Elle vient de terminer un mandat et d’en débuter un deuxième. Pourtant, l’égérie de la Jeunesse africaine a tout l’air de s’être éternisée au gouvernail, tant son bâton de pèlerin semble la rendre infatigable dans la défense de toutes les causes longtemps considérées comme perdues d’avance, mais semblent dorénavant à la portée des jeunes africains réconciliés avec le berceau de l’humanité. Tout le monde a l’impression que ce mandat a duré plus d’une décennie d’autant plus que la présidente de l’Union Panafricaine de la Jeunesse (UJP) a été sur tous les fronts et rencontré – avec son plan sous le manteau – tous ceux qui étaient susceptibles d’apporter des solutions aux problèmes des jeunes du continent.

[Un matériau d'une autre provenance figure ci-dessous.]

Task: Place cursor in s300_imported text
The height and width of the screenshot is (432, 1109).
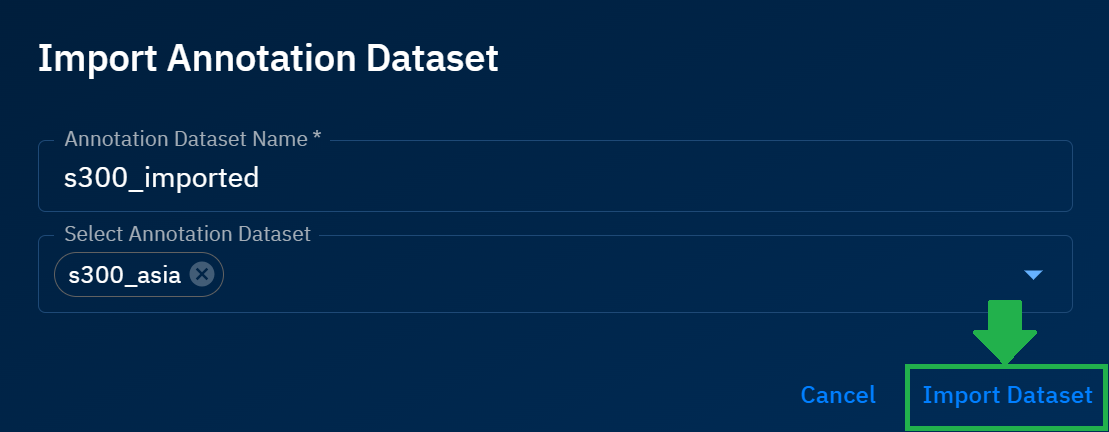Action: [x=161, y=178]
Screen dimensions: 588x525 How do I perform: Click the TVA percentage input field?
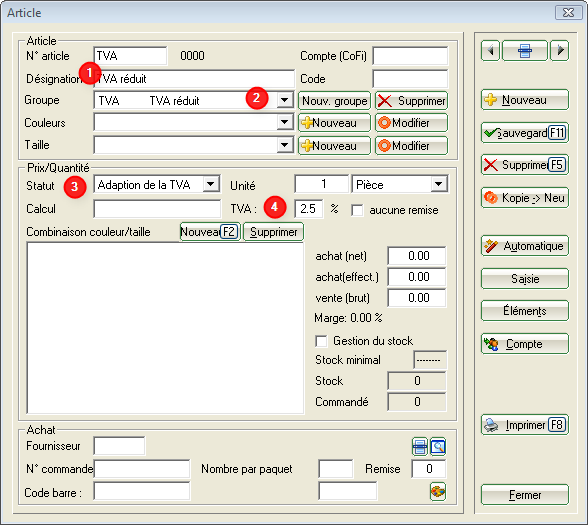(x=308, y=208)
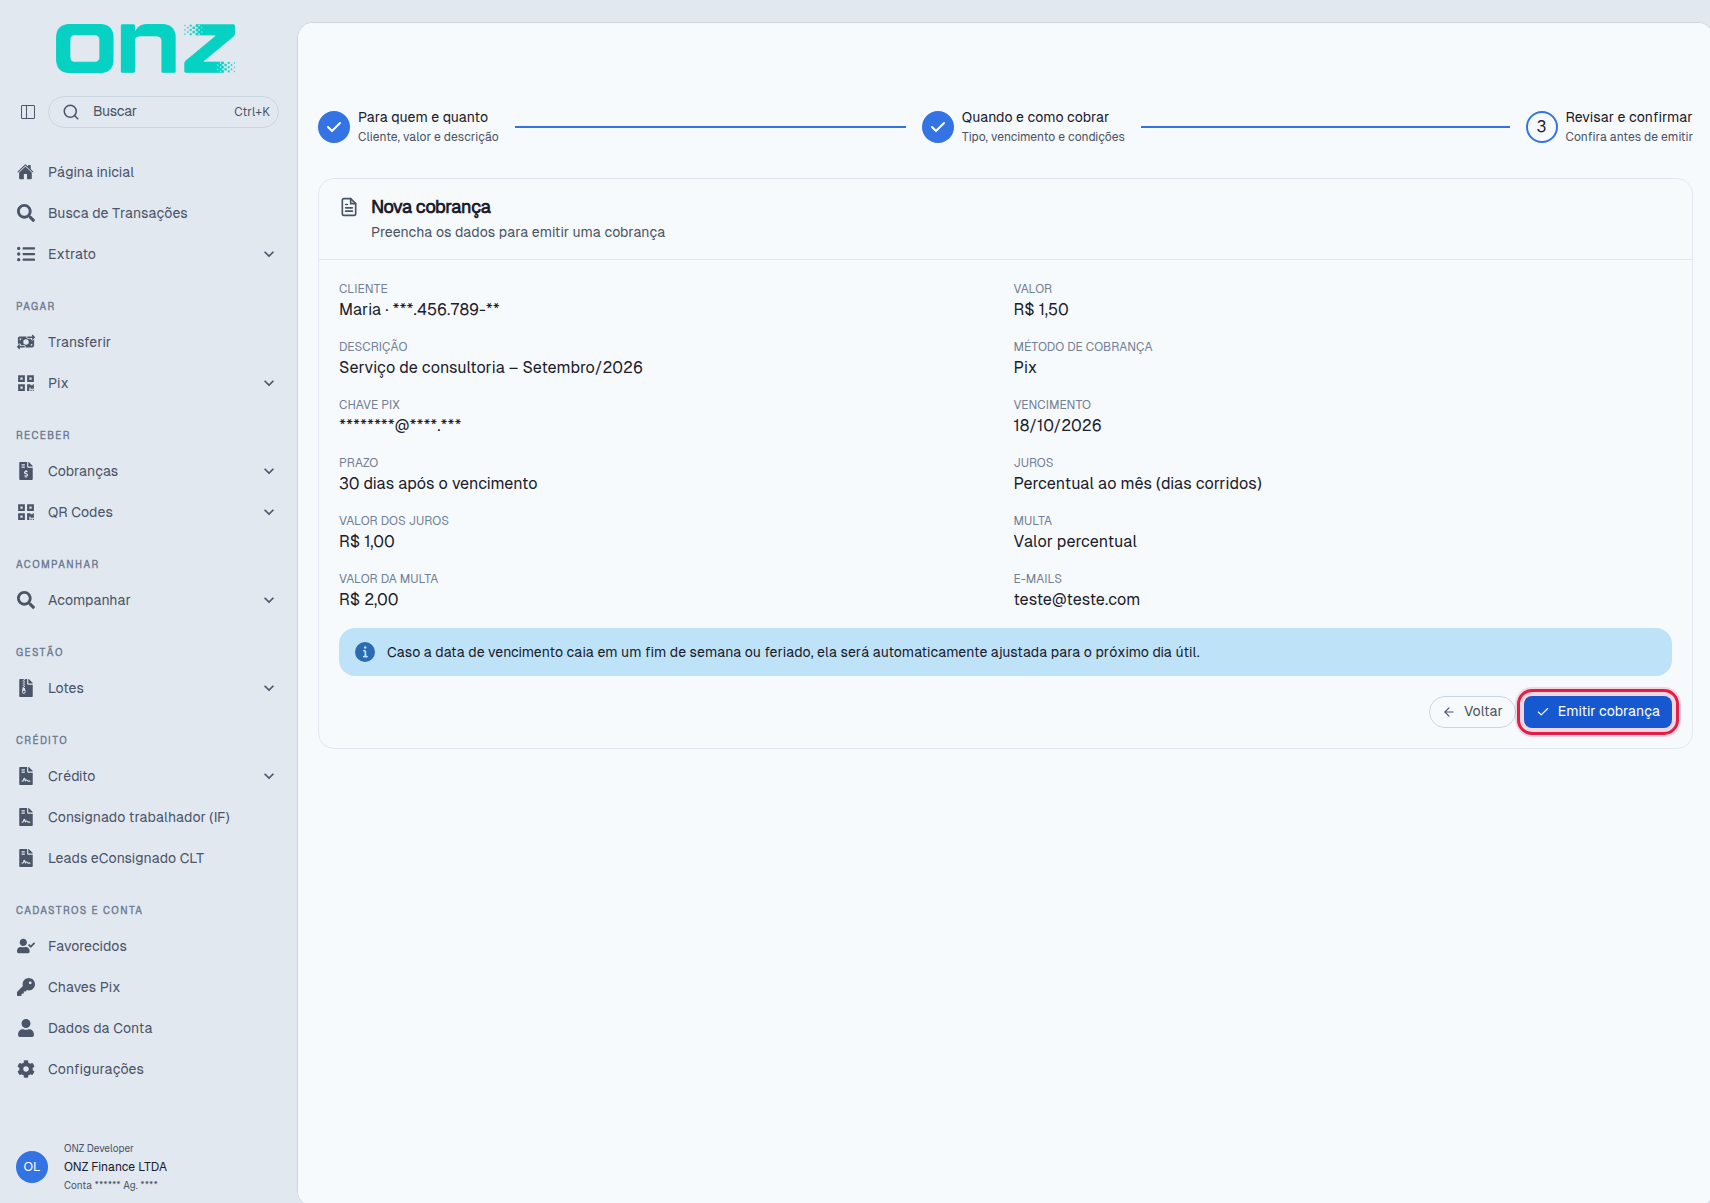
Task: Click the Voltar button
Action: click(1472, 712)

Enseignement, Emploi pour jeunes, Conditions de travail pour jeunes : rien n’a échappé à l’agenda de Francine Muyumba, à la tête d’une organisation qui joue le rôle d’Agence Consultative de l’Union Africaine en matière de la Jeunesse. La compatriote congolaise a opportunément profité de tous les fora organisés sur le continent ou ailleurs pour porter la voix de la Jeunesse africaine. Conséquence : c’est tout le monde qui vient comme par enchantement de découvrir les dessous démiurgiques de l’UJP, presqu’aussi vieille que l’Union Africaine elle-même. Chacun y aperçoit à son compte une mine d’opportunités dans tous les domaines. D’où les appétits gloutons qui se sont exceptionnellement faits voraces lors de sa réélection et, surtout, le lynchage diplomatique déloyal qui s’en est suivi…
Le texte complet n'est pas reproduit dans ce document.